October 28, 2010

Economic Tachyons and the Wealth Imperative

There is a reason why I was completely driven to become rich, and it had nothing to do with vacationing in luxury villas in the Caribbean, or having a butler or living in a million dollar+ house of my wife’s dreams

Sure, those things are nice, but they’re all just fringe benefits to being rich. The real reason to become wealthy is to be free. Basically money equals options, and in this world, the person with the most options comes out ahead.

So one day, nearly 20 years ago, when I was living a pretty bohemian lifestyle, I just sat bolt upright in bed one morning (actually it wasn’t really a bed, it was a mattress on a couple of wooden freight skids on a basement floor. I needed the skids because the basement flooded every time it rained). Out of nowhere the thought hit me:

In about 20 years
there will be no such thing as a middle class…..

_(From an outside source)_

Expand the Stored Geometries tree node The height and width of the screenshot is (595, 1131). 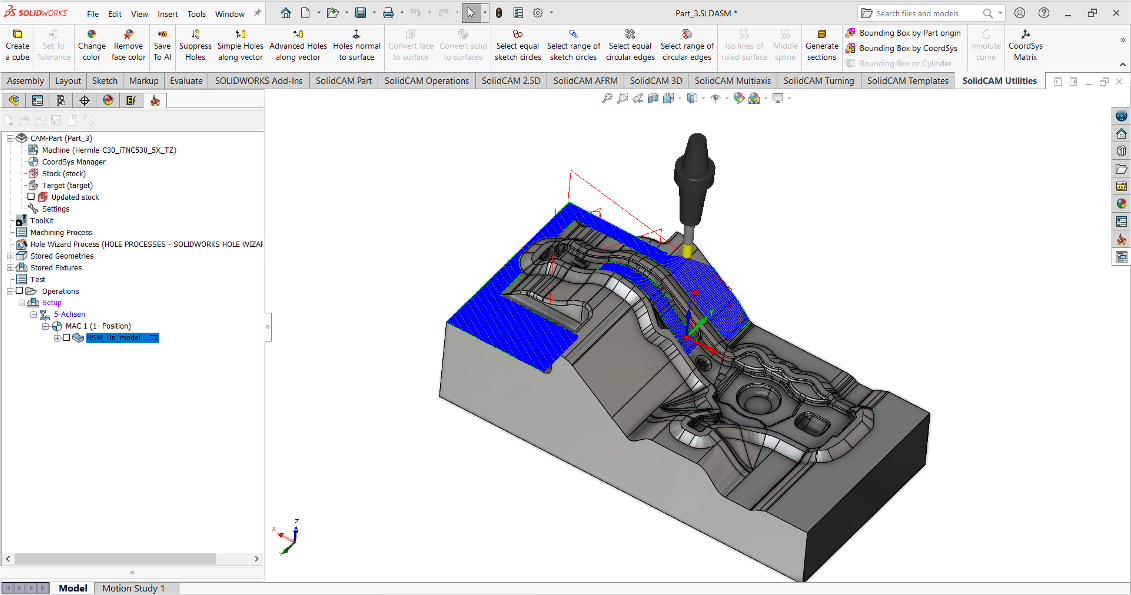10,256
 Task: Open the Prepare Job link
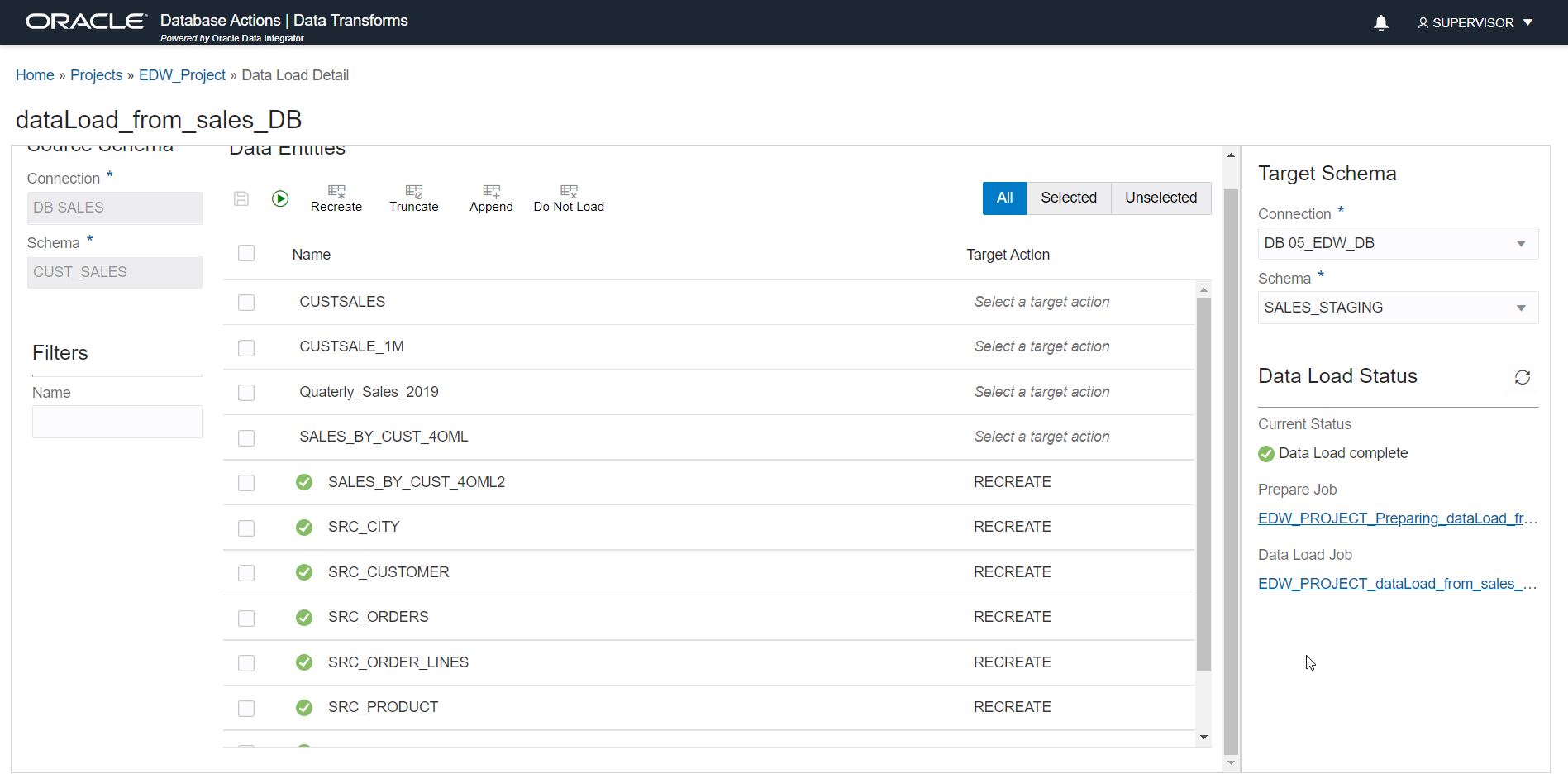pos(1397,518)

I caught a glimpse of a future dystopia where there were two kinds of people: the wealthy and everybody else. And the everybody else were basically eating out of garbage cans and living in dumpsters. It was a completely “haves” vs “have-nots” society and it scared the living hell out of me. Because what I realized at the time was that the path I was on was going to land me squarely on the side of the have nots.

Further, I sensed that a fundamental shift will have occurred by then, one where the mobility between social classes, especially upward mobility that we take for granted today, would be a thing of the past.

I think about that alot now, especially as our society seemingly drifts more toward this bleak state of affairs. Make no mistake, it’s not like I endorse this type of social stratification as a “good thing”. In fact the good thing to do, the right thing to do would to try to prevent a future like from occurring, trying to help maintain socio-economic egalitarianism for all. But it’s a lot easier to do that from a position of financial independence and total personal freedom than it is from a near-animal subsistence living. The further one ascends up Maslow’s hierarchy of needs, the more social justice one can lever into the world. It can’t be done as effectively from the trenches of poverty.

Let’s digress briefly:

One of the more common misunderstandings about the Einstein’s theories is that faster-than-light travel is impossible. This is not entirely accurate. What Einstein’s theories actually posit is that it is impossible to accelerate through the speed of light. Meaning: if you are traveling slower than the speed of light (as most of us are), it is impossible to accelerate beyond the speed of light.

What Einstein’s theories do allow, it’s been called a type of theoretical “loophole”, are for particles that are already moving faster than the speed of light. These particles are dubbed “tachyons”, and you hear them referenced alot in sci-fi, Star Trek, etc. Most often in some sort of “time travel” theme. “Tachyon pulses”, “Tachyon Overdrives”, “Tachyon Can-Openers”, etc.

In the bleak future I envisioned, socio-economic status would be the impenetrable barrier through which the poor would never be able to accelerate into the haven of financial independence and wealth, while the wealthy enjoyed a self-perpetuating income via their investments.

In my minds eye I saw a rapidly narrowing window of opportunity to migrate from the underclass to the uberclass, and I did not want that window to close while I was still on the underclass side of it.

So I got off to a slow start. I was still playing in a band, partying, taking drugs and an drinking alcoholically. Over time I ended up getting clean and sober and starting a business. That was the price of admission for me: I had to leave my beloved and most crippling vices behind me. There was no way to get from where I was, to where I needed to be while I was still living that kind of a life.

Last night I had another thought about this at around 3am in the morning: the entire “tachyon meme” for this post was intended as an allegory (because they operate in the sphere of “faster-than-light” travel, tachyons are frequently associated with the concept of time travel). So then it struck me, perhaps more as a thought experiment than anything else:

What if the source of that epiphany all those years ago, was actually my future self? Somehow sending a message to the past in an effort to avoid a bleak fate?

Lately I have begun to meditate a lot, and ponder the nature of the mind, the structure or reality and my basic understanding of the cosmology I find myself existing in. Perhaps it’s possible that as my future self developed it’s own mental abilities to do so (perhaps while I was living under a bridge and eating out of dumpsters), I somehow imputed a message back to my own past, in order to head off a meager future devoid of abundance?

Well it certainly made me think. I remember that epiphany like it was yesterday, and to this day I have absolutely no idea where it came from. It certainly wasn’t the type of thing I was giving a lot of thought to back in the day.